Copy out word for word the section of rows that starts with the line containing "Click Super PI vertical scrollbar down arrow" and ends with the line containing "Action: [x=254, y=228]", including both of those lines.

[Part of a data file]
☆ ☆ ☆ ☆ ☆

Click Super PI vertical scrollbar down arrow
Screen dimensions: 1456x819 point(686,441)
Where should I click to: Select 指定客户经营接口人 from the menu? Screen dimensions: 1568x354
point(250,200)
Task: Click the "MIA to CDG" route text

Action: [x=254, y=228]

☆ ☆ ☆ ☆ ☆

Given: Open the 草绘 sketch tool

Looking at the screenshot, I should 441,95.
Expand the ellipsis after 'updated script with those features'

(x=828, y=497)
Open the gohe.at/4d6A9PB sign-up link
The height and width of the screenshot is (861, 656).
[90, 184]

☆ ☆ ☆ ☆ ☆

# The completed task:
Click Super PI vertical scrollbar down arrow
Screen dimensions: 1456x819 point(686,441)
Where should I click to: Select 指定客户经营接口人 from the menu? Screen dimensions: 1568x354
point(250,200)
Task: Click the "MIA to CDG" route text

Action: [x=254, y=228]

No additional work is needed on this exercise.